Antigua and Barbuda, which celebrated the 38th anniversary of its independence from Britain on Nov. 1, has been working with the Caribbean Reparations Commission for the last several years to make the “moral, ethical and legal case for the payment of reparations by the governments of all the former colonial powers and the relevant institutions of those countries.”
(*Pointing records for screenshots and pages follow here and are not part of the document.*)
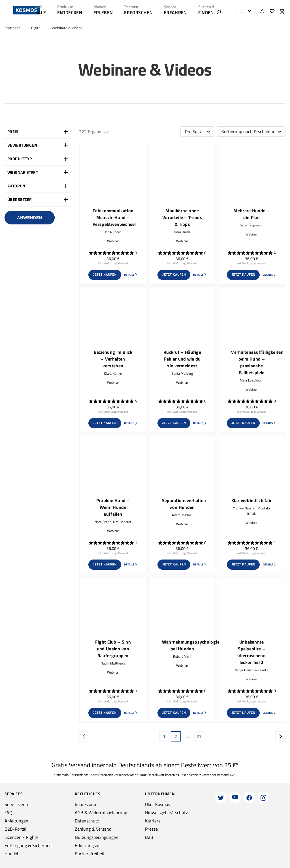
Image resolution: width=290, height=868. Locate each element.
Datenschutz (87, 821)
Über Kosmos (157, 804)
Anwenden (29, 218)
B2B (149, 837)
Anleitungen (16, 821)
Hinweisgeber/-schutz (166, 812)
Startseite (12, 28)
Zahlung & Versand (93, 829)
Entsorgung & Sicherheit (28, 845)
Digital (36, 28)
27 (199, 736)
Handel (11, 854)
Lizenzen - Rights (21, 837)
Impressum (85, 804)
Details (131, 275)
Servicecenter (18, 804)
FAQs (9, 812)
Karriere (153, 821)
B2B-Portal (15, 829)
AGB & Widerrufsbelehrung (101, 812)
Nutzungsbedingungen (96, 837)
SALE (40, 12)
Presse (151, 829)
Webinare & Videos (67, 28)
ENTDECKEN (70, 12)
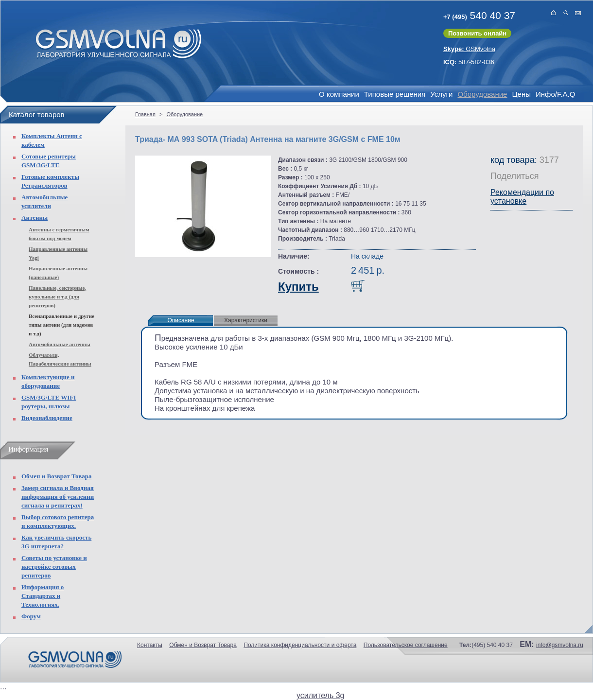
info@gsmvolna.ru (559, 645)
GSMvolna (469, 49)
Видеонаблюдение (47, 418)
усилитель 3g (320, 695)
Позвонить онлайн (477, 33)
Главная (145, 114)
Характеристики (245, 320)
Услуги (441, 94)
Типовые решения (395, 94)
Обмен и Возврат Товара (56, 476)
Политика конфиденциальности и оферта (300, 645)
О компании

Browne said that Antigua and Barbuda’s ambassador to the United States, Sir Ronald Sanders, wrote to Bacow to press the issue in November 2018. At that time, Sanders pointed out that “the reputation Harvard enjoys internationally is intertwined with the dark legacy of Royall’s Antigua slaves who died in oppression, uncompensated for their lives in slavery and their death in cruelty.” Sanders sought a “genuine effort” from Harvard to begin working toward reparations.
But Sanders received no response, Browne said.